Any change in experience will change the understanding of perceived phenomena, past and present, which will in turn amend the sum of total perception.
Education tends to be split into two main divisions: dispositional knowledge and experiential knowledge. Most schoolwork falls into the former category, in that texts and illustrations can dispense the relevant information.
Experiential knowledge deals with those areas that can only be addressed by 'hands on' experience in the relevant discipline. Examples would be reading, writing, painting, sculpture, woodwork, cooking and the like. No matter how often you may be told, experience is the only way to learn these skills.

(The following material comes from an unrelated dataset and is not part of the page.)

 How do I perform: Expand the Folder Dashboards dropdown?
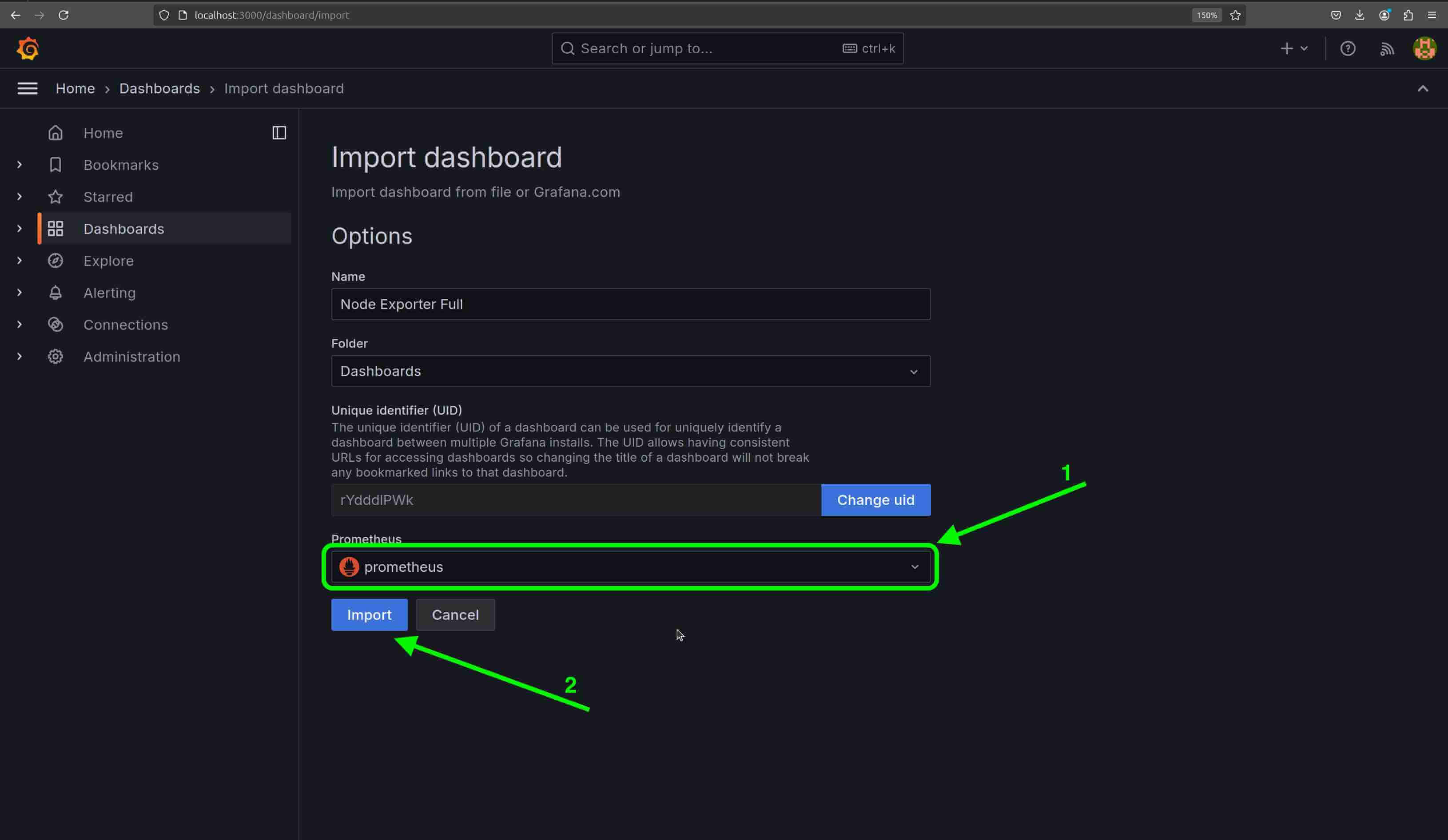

As each phenomenon perceived is assimilated, it is woven into the individual's personal understanding of the universe, and assimilated into the whole. Each item will be filtered through any belief structure that has been adopted, then ranked, organized and placed in the overall structure that comprises that individual's conceptual universe. This will alter the overall structure in myriad ways, not always profoundly but always importantly.
It should be noted that 'editing out' referred to above is not a conscious process; we perceive far more than we need to process, and the brain has a tendency to restrict the input of data to those areas that it deems relevant to the situation. There are techniques that can, it seems, adjust the censor, and the individuals that use them do seem to amend their personal universe (or at least their perception of it) to some degree.
It should be clear that we are the product, to a large degree, of our environment combined with the many experiences that we have undergone in the course of our lives.
It was this creation of our own, unique universe, each person's vision being supreme for that individual, that led the protagonist of Robert Heinlein's "Stranger in a Strange Land " to say "Thou art God".